脂联素通过非受体依赖途径激活HO-1/STAT-3通路恢复糖尿病心脏对缺血后处理的敏感性

Subjects with diabetes are more vulnerable to post- ischemic myocardial injury and are less or not sensitive to ischemic postconditioning (IPostC) mediated cardioprotection compared to non-diabetes, and the underlying mechanism is unclear. Adiponectin (APN) can confer cardioprotection in non-diabetes via a receptor-dependent (adiponectin receptor1) dependent activation of STAT-3, a key protein in mediating IPostC protection. However, our preliminary study shows that cardiac APN, heme oxygenase-1 (HO-1) and STAT-3 were coincidently decreased in the myocardium of type 2 diabetic rats, and that exogenous APN increased myocardial HO-1 and STAT-3 activation, and restored diabetic heart sensitivity to IPostC. Furthermore, in type-1 diabetes, cardiac STAT-3 decreased despite of the compensatory increase adiponectin receptor1, while in cultured cardiomyocytes exposed to high-glucose, APN can restore cardiomyocyte sensitivity to IPostC protection despite genetic knock-down of both APN receptors 1/2, suggesting that STAT-3 could hardly be activated via APN receptor-dependent pathway under high-glucose status. We, thus, hypothesized that APN restores diabetic heart sensitivity to IPostC via receptor-independent mechanism by activating HO-1/STAT-3 pathway. To test this hypothesis, we will conduct series experiments using in vivo and in vitro as well as cell models of myocardial ischemia/reperfusion in normal and diabetic mice with either adiponectin receptor 1/2 double knock out (KO), STAT3-KO or cardiac specific HO-1 KO, incorporating the use of adenovirus-APN and specific inhibitors to address mechanisms. This study will provide new insights regarding the molecular mechanism whereby APN restores diabetic heart sensitivity to IPostC, and facilitate the development of new and effective therapy to ischemic heart diseases.

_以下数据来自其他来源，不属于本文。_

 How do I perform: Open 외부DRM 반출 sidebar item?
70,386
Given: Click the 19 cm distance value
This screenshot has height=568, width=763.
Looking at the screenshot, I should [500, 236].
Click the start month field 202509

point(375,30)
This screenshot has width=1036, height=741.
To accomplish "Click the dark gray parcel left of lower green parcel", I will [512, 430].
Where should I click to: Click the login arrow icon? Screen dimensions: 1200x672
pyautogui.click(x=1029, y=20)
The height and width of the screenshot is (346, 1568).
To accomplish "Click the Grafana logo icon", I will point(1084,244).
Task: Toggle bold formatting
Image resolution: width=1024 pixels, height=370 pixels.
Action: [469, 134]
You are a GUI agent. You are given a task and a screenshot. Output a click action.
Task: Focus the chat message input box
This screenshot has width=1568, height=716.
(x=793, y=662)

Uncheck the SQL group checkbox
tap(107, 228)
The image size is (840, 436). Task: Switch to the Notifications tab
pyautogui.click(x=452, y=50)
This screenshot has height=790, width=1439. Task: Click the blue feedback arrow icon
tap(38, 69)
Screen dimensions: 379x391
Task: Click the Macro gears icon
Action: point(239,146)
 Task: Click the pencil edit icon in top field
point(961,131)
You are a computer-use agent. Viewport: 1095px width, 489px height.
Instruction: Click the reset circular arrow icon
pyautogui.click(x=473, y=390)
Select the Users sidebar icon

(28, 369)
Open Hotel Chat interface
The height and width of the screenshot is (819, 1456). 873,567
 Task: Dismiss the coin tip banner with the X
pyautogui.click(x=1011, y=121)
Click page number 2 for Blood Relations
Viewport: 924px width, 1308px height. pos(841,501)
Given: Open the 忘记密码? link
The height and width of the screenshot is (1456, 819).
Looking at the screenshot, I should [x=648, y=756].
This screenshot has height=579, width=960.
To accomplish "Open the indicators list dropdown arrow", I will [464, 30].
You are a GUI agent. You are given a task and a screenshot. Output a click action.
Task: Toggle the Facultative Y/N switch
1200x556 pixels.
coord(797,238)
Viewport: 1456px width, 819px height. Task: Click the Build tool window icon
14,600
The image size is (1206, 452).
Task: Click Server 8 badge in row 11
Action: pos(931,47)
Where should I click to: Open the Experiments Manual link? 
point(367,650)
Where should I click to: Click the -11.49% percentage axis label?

糖尿病（DM）心脏对缺血再灌注损伤的耐受性降低，并对缺血后处理（IPostC）不敏感，其机制不清楚。脂联素（APN）可通过其受体AdipoR1激活后处理关键蛋白STAT3并具有心肌保护作用。然而我们前期研究发现，2型DM鼠APN显著降低伴随着心肌HO-1和STAT3的活性下降，而APN可恢复糖尿病HO-1与STAT3活性并恢复其对IPostC的敏感性；而1型DM鼠心脏AdipoR1代偿性增加伴随STAT3活性降低，并且心肌细胞APN受体基因沉默时APN仍能恢复高糖状态对IPostC的敏感性。我们推测APN可能通过非受体途径激活HO-1/STAT3恢复DM心脏对IPostC敏感性。因此我们将选用AdipoR、HO-1和STAT3基因敲除鼠，从整体和离体及细胞水平研究高糖状态下HO-1/STAT3信号通路变化及其在APN恢复DM心肌对IPostC敏感性的机制，为DM心肌缺血防治提供新靶点。

糖尿病（DM）心脏对缺血再灌注损伤的耐受性降低，并对缺血后处理（IPostC）不敏感，其机制不清楚。脂联素（APN）可通过其受体AdipoR1 激活后处理关键蛋白STAT3，并具有心肌保护作用。我们前期研究发现，2型DM鼠APN显著降低，同时伴随着心肌HO-1和STAT3的活性下降，而APN 可恢复糖尿病HO-1 与STAT3活性并恢复其对IPostC的敏感性；而1型DM鼠心脏AdipoR1代偿性增加伴随STAT3活性降低，并且心肌细胞APN受体基因沉默时APN仍能恢复高糖状态对IPostC的敏感性。在此基础上我们将应用脂联素基因敲除鼠结合AdipoR、HO-1 和STAT3 基因沉默，从整体和离体及细胞水平系统研究糖尿病及高糖状态下信号通路变化，及其在APN恢复DM心肌对IPostC敏感性中的的机制。我们的结果证实糖尿病状态下AdipoR1/Caveolin-3/STAT3信号通路的失活是导致糖尿病心肌对缺血后处理等保护措施不敏感的关键机理。这一发现受到国际权威杂志的推介发表，该发现为DM心肌缺血防治提供了新靶点。